### [Exercise]
Please write out every entry below, word for word.

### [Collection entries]
──────────

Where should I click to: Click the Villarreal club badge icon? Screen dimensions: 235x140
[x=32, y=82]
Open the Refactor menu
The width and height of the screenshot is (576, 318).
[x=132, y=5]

──────────

### [Solution to the exercise]
Where should I click to: Click the Villarreal club badge icon? Screen dimensions: 235x140
[x=32, y=82]
Open the Refactor menu
The width and height of the screenshot is (576, 318).
[x=132, y=5]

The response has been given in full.